Au lieu de répondre il regarda derrière eux avec effroi. Elle se retourna vivement, aperçut seulement Truc qui accourait à toute vitesse. D’un geste irraisonné elle saisit le petit aux épaules, l’appuya contre elle.
— Il ne faut pas avoir peur. Le pauvre… Il m’a vue partir trop tard et nous court après depuis…
Fou de joie, Truc plaçait ses pattes sur la poitrine de Charlotte, lui léchait la figure.
— Allons, couché !
— Il va me mordre, gémit Pierre. Ne le laissez pas faire. Il est méchant.
— Mais non !
D’ailleurs Truc léchait aussi le petit visage terrifié. Charlotte se mit à rire et Pierre le prit très mal et parut éclater en sanglots nerveux :
— Il a voulu me mordre. Vous êtes méchants tous les deux.
Il partit en courant. Par jeu, Truc voulut le poursuivre, mais Charlotte le retint par le collier.
— Allons, tiens-toi tranquille, tu lui as fait peur, grand imbécile.
Elle cria de toutes ses forces :
— Pierre, n’oublie pas un petit mot de tes parents si tu reviens chez moi.
Mais il ne répondit pas. Sans lâcher le chien elle retourna vers le snow-car, manœuvra pour prendre la direction de Chapelle-des-Bois. Dans le petit café-restaurant elle commanda un café, discuta avec des gens du pays, demanda à la patronne où elle pourrait se procurer une oie.
— Une oie ? C’est qu’on n’est plus au moment des réveillons maintenant. Mais on peut voir du côté de Morez d’ici la fin de la semaine… Vous n’en êtes pas pressée ? C’est pour dimanche ? Votre mari vous amène des invités ?

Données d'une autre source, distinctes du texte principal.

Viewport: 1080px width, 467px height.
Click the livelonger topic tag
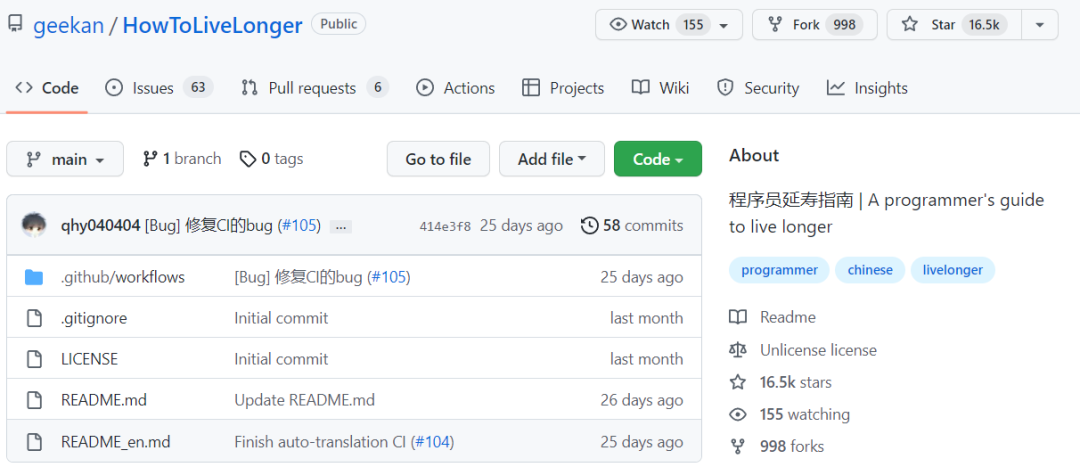coord(952,270)
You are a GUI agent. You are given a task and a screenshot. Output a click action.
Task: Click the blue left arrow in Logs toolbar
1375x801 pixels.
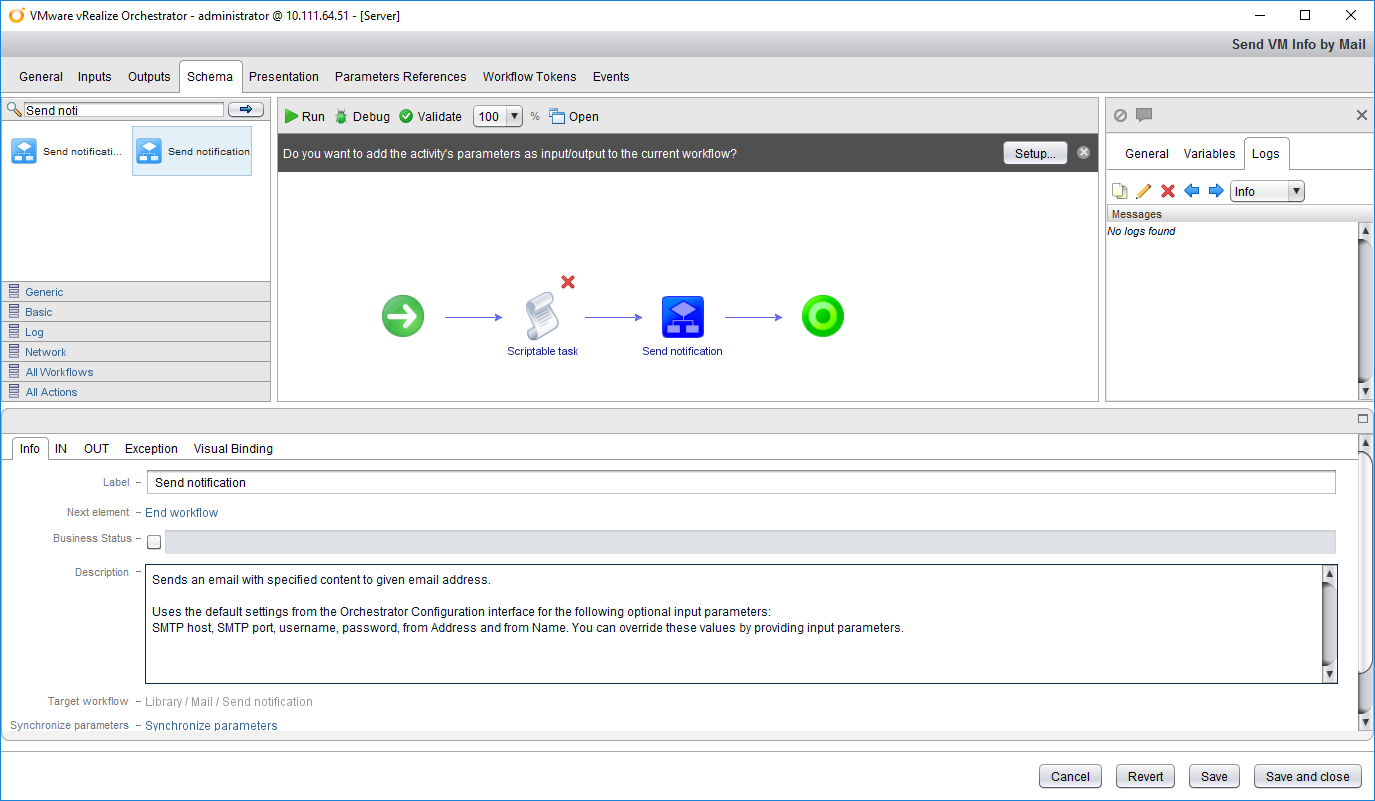[1191, 191]

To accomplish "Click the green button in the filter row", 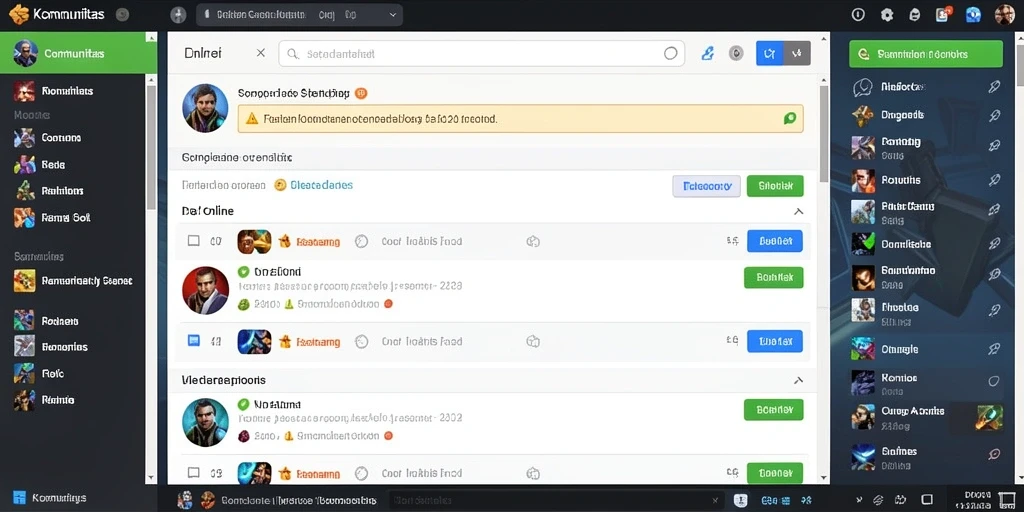I will [775, 186].
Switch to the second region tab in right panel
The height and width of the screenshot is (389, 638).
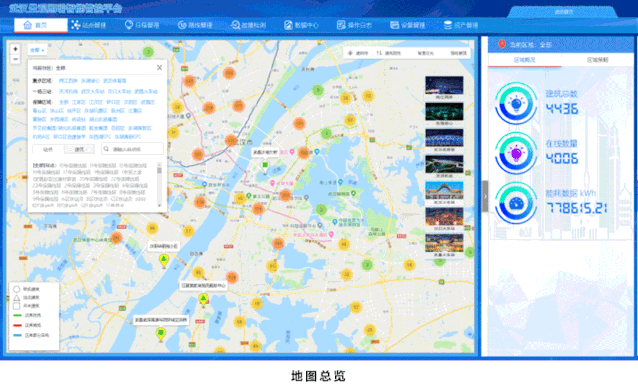coord(597,60)
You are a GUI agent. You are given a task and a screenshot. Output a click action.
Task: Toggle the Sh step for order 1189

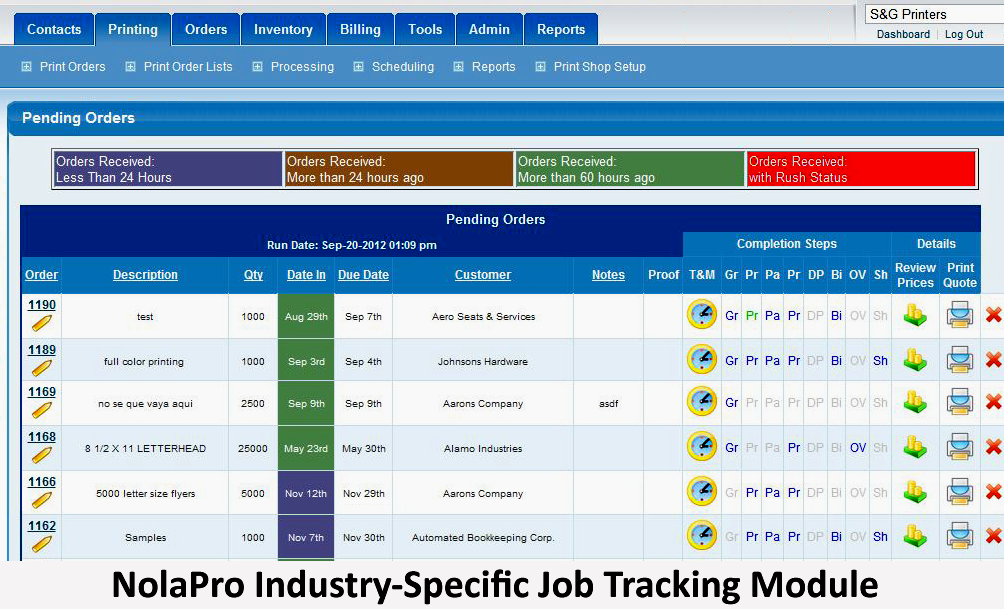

Elle n’osa pas dire le contraire. Elle sortit en prévenant qu’elle repasserait dans la semaine, se rendit jusqu’à la distillerie où elle décida de déjeuner. Là aussi elle connaissait beaucoup de monde et à la fin du repas le patron lui offrit de la liqueur de gentiane. Truc couché à ses pieds rongeait un gros os.
Lorsqu’elle retourna chez elle, elle se sentait plus euphorique, roulait doucement. Ce qui permettait à Truc de poser ses pattes sur son dossier et de se dresser le nez au vent.
— Il va faire froid cette nuit, mon vieux, et demain tout sera verglacé. Ce sera meilleur pour le scooter. On fera une grande balade. Peut-être qu’on ira jusqu’à Mouthe. Mais je ne te promets rien.